● **TRY IT**: Return exactly the lines of the data below, from the one that contains "You are a GUI" through the final line, and leave out every picture.

Stored dataset items
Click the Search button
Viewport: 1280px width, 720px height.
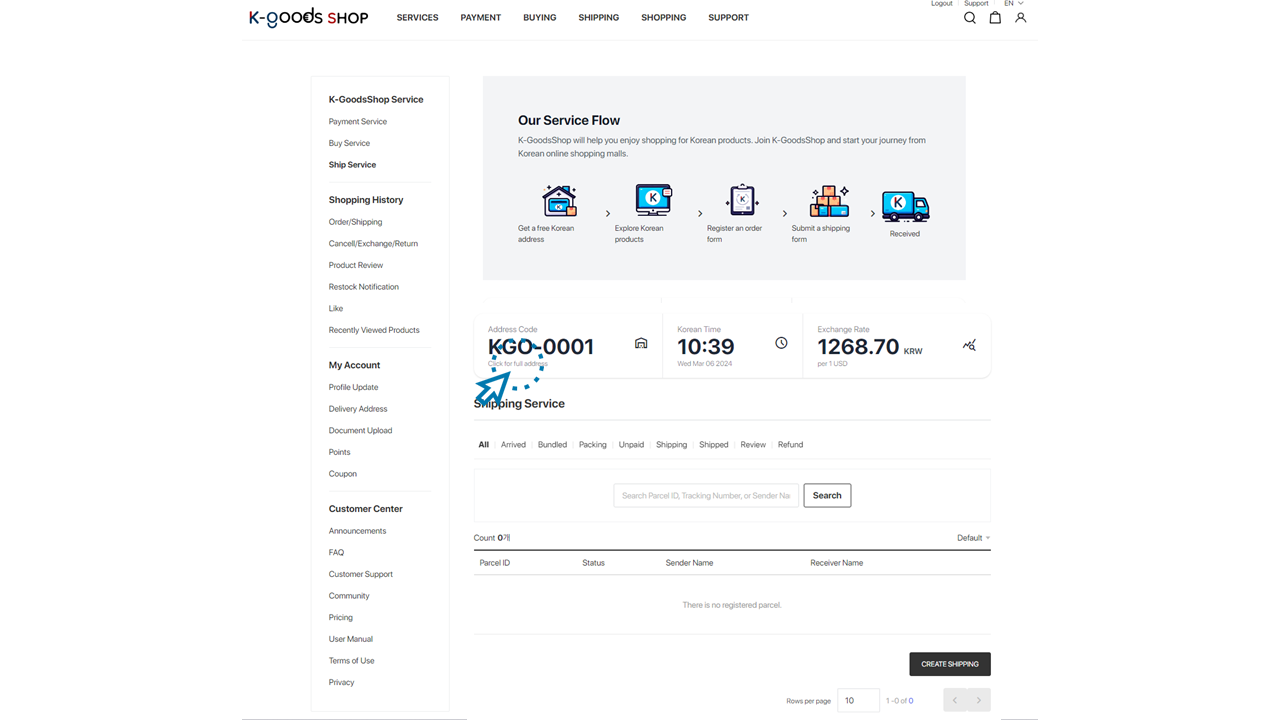827,495
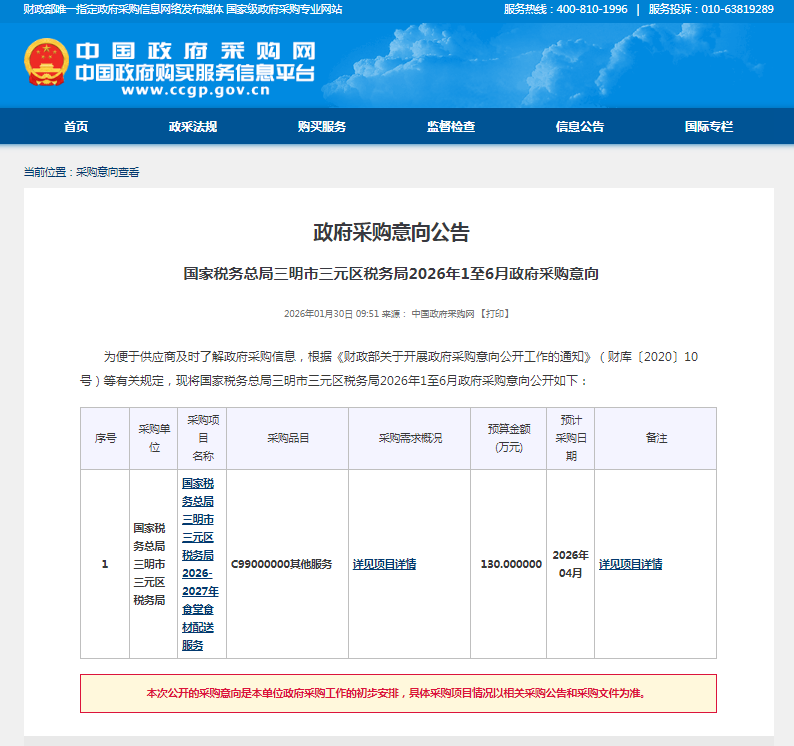794x746 pixels.
Task: Click the 中国政府采购网 site title banner
Action: pos(195,51)
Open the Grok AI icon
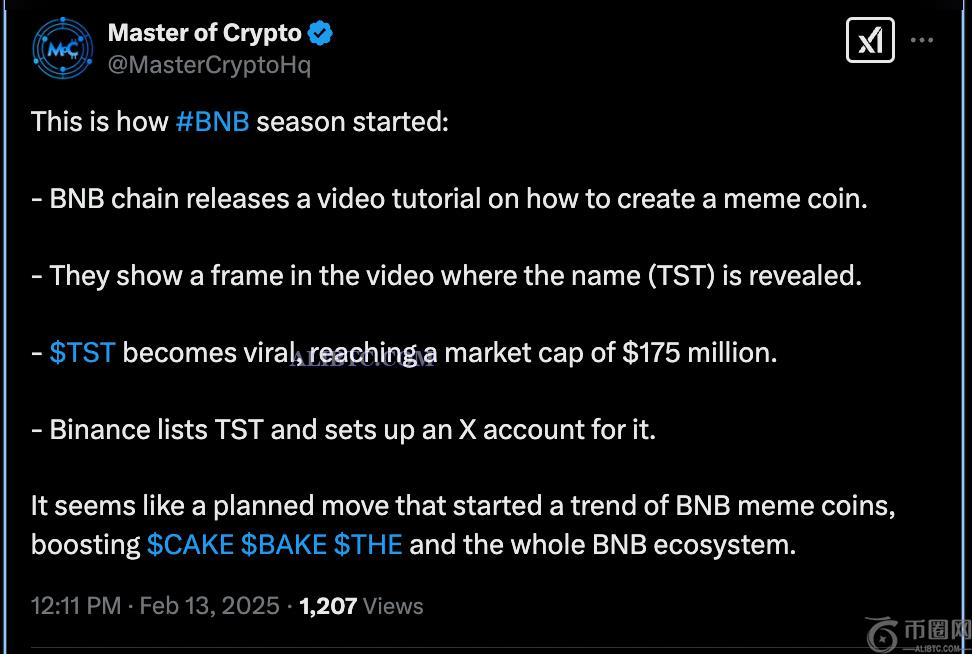972x654 pixels. pos(870,40)
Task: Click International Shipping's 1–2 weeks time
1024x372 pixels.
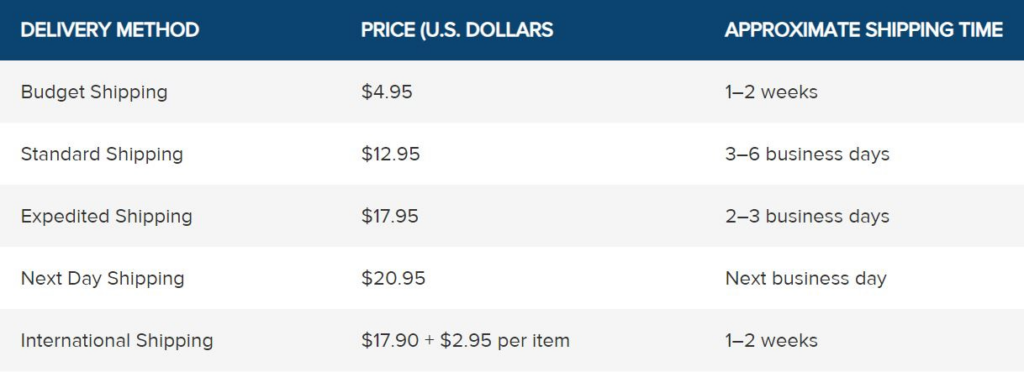Action: (771, 340)
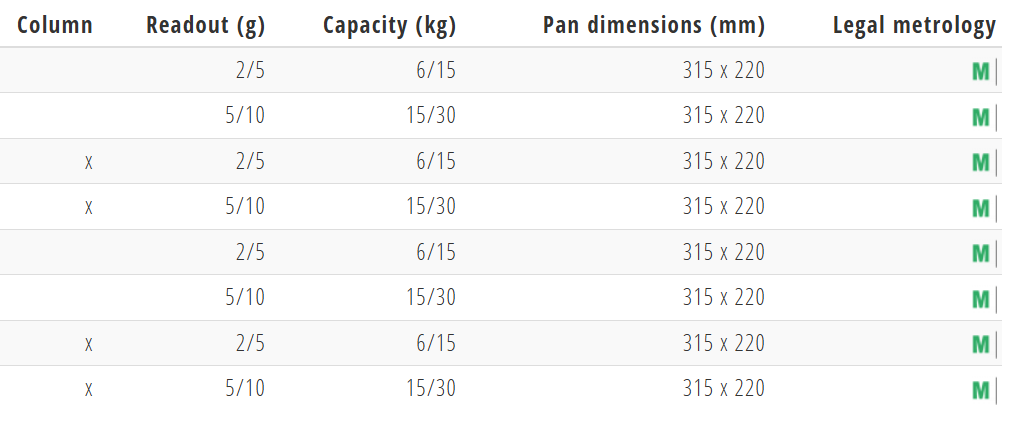Click the Pan dimensions (mm) header
The image size is (1018, 422).
point(654,25)
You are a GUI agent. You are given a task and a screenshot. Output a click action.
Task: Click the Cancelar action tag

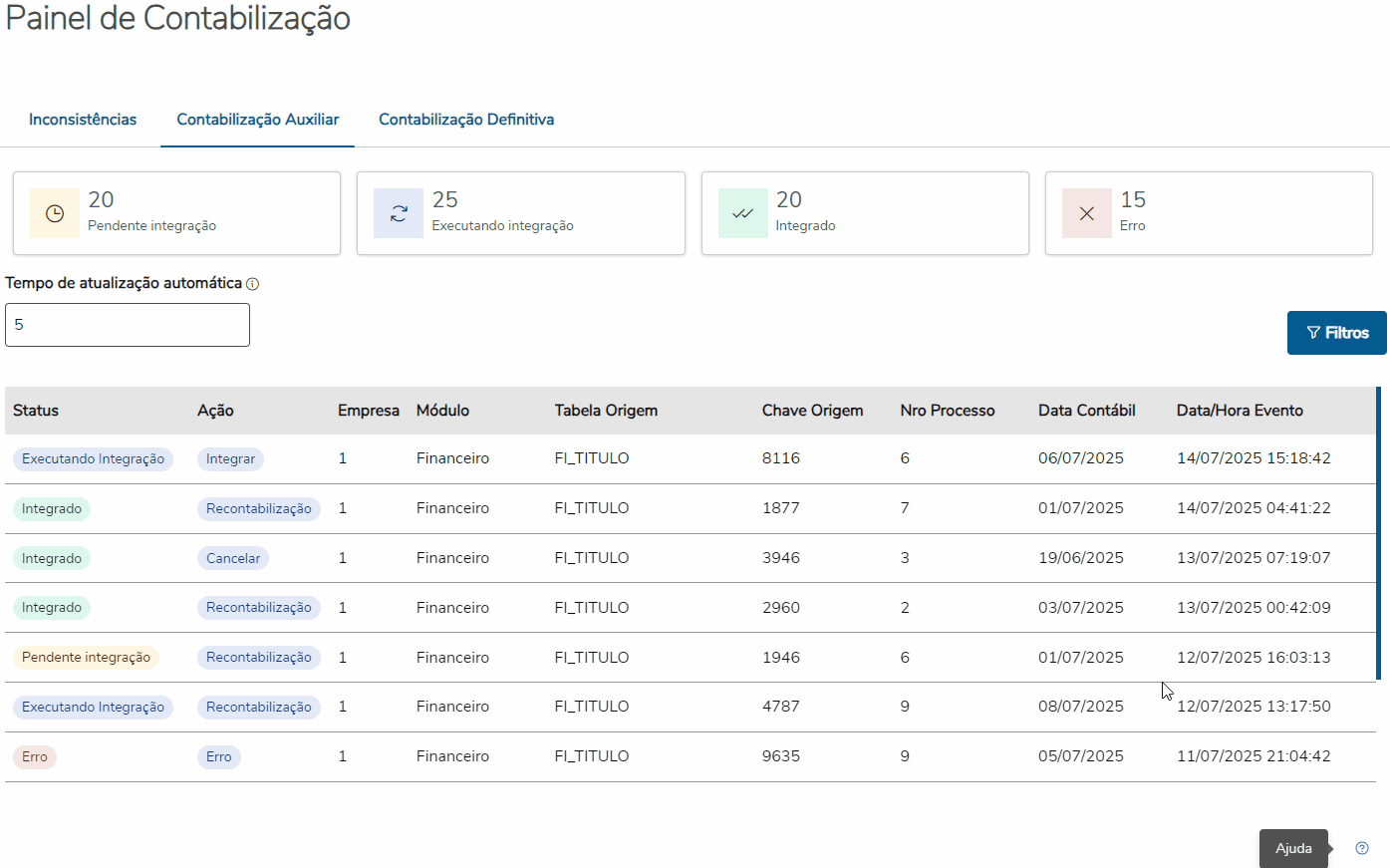tap(233, 559)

● **OUTPUT FOR THIS TASK**:
You are a GUI agent. You are given a task and a screenshot. Output a click action.
Task: Click the Cancelar action tag

tap(233, 559)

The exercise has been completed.